“A delação premiada é um jogo cujas regras não são transparentes”

“A delação premiada é um jogo cujas regras não são transparentes. Para entrar nele é preciso entender sobretudo as regras implícitas”, afirmou o advogado Alexandre Morais da Rosa ao tratar de delação premiada na abertura do painel sobre Direito Penal, moderado pelo advogado José Carlos Cal Garcia. O painel integra a programação vespertina desta sexta-feira (4/8) na VI Conferência Estadual da Advocacia.

Para Morais, a teoria dos jogos, centrada em cálculos de probabilidade, deve ser aplicada para compreender como funciona a delação premiada. “É um jogo sem juiz. A função do juiz, nesse caso, é homologar. Quem está no jogo tem de entender o que é uma boa cartada, o que é um blefe, como funciona o princípio do custo-benefício, o que é valor de troca, o que é valor de uso. Quem quiser sobreviver na área criminal tem de entender minimamente dessas regras de economia”, defendeu.

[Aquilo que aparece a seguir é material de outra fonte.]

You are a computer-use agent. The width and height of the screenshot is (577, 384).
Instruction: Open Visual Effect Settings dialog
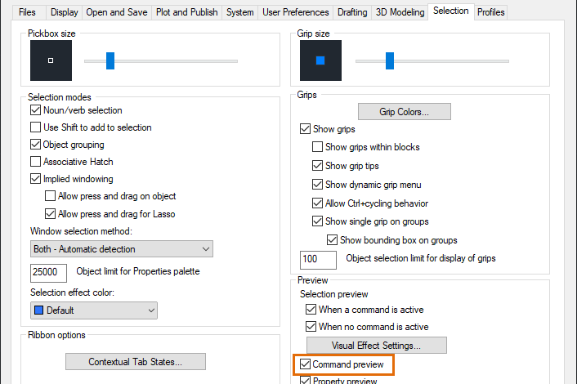376,346
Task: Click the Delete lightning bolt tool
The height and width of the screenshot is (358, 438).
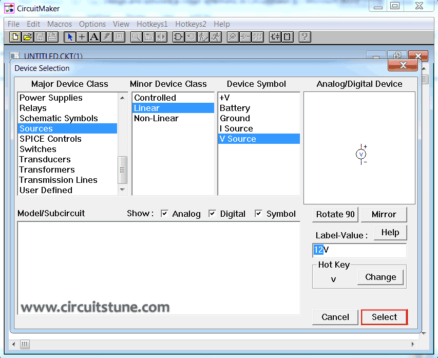Action: coord(105,36)
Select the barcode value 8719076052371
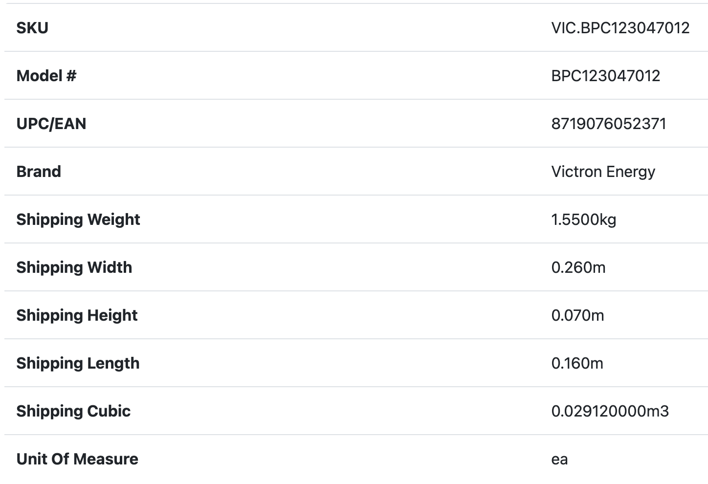Screen dimensions: 708x484 tap(609, 124)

Morais também alertou a todos para o desafio de atuar nessa área, onde sempre está presente o limite da ética. “Cada um de nós tem algo muito valiosa pela qual deve zelar: a própria reputação.”

Crime e política

O penalista Nélson Hungria afirmou que o Direito Penal é “meio que escrito no dorso das areias”. Com a alusão à frase, o advogado Alaor Leite abriu sua apresentação tratando de crime e política. “Não se pode partir de um patriotismo cego, com inspiração em Policarpo Quaresma e fechar os olhos para o que ocorre no resto do mundo. É de se lamentar que no debate das chamadas 10 medidas contra a corrupção, agora projeto em trâmite no Congresso, não se leve em conta o que ocorreu em Portugal, na Espanha e na Alemanha”, disse Leite.

Para o advogado há uma confusão generalizada entre três condutas distintas: o caixa 2, o financiamento irregular dos partidos e a corrupção. “O caixa 2 eleitoral é a manutenção de uma contabilidade em desacordo com a legislação, que ocorre exclusivamente no interior de um partido, que, como sabemos, é pessoa jurídica de direito privado”, mencionou.

Já no financiamento irregular, destacou Leite, o foco é o no ativo, que é o doador. Nessa figura há uma ação e não um estado de coisas que existe no interior de um partido. “O Direito Penal, lembremos, proíbe preferencialmente ações e omissões – e não estado de coisas. Essa é a regra de ouro. Não há correlação entre caixa 2 e financiamento irregular. Uma coisa pode ocorrer sem a outra”, declarou o palestrante.

A terceira figura é a da corrupção. Para Leite, o caixa 2 e o financiamento irregular são como antessalas da corrupção. Ele lamenta que todo o debate sobre crime e política no Brasil esteja pautado na confusão entre essas figuras. “É um engodo. Não há uma relação normativa entre essas figuras. A conexão é empírica. É preciso distinguir.”

Leite afirmou que o debate internacional está fundado na questão do financiamento irregular de partidos e que a proibição do caixa 2 não possui relevância alguma no debate internacional. “Só no Brasil é que o caixa 2 está no centro do debate. Ou entendemos serem desnecessários novos tipos penais para a corrupção, numa visão ampla, ou restringimos novamente o conceito de corrupção ativa, atualmente indevidamente alargado”, resumiu Leite, condenando ainda a limitação do debate teleológico que embasou as 10 medidas.

A análise atual das garantias fundamentais, feita pelo advogado Paulo César Busato, fechou o painel sobre Direito Penal. O palestrante destacou que o mundo está em metamorfose com muitos desafios novos. E listou alguns deles. “Embora a história do homem seja a história da migração, nunca tivemos tantos migrantes e refugiados como hoje. O ser humano está deixando certos países porque permanecer não é risco, mas aniquilação, e a migração está mudando o jeito de pensar o universo jurídico. Outro exemplo: tecnologia, as coisas acontecem simultaneamente. A sociabilidade virtual é tão intensa que o meio digital mudou nosso jeito de olhar para o crime. A reprodução assistida também nos traz incertezas”, citou.

Paradoxalmente, disse Busato, o discurso prevalente no mundo não é congregacionista, mas segregacionista. “Essa contradição gera o defeito porque as discussões tomam como base um discurso anticosmopolita, que é contrário à direção em que caminhamos”, considerou.